Exercise directions: Copy exactly the lines of the records below, and only those lines, beginning with the line that contains "Instruction: Open the" and ending with the line that contains "Open the Chrome".

The data:
━━━━━━━━━━━━━━━━━━━━━━━━━━━━━━

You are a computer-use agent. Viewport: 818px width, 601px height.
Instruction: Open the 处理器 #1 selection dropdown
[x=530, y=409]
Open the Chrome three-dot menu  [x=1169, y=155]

━━━━━━━━━━━━━━━━━━━━━━━━━━━━━━

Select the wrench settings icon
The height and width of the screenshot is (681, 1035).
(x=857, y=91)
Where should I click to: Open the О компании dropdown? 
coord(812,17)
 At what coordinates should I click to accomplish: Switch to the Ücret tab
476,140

━━━━━━━━━━━━━━━━━━━━━━━━━━━━━━

Written response:
Instruction: Open the 处理器 #1 selection dropdown
[x=530, y=409]
Open the Chrome three-dot menu  [x=1169, y=155]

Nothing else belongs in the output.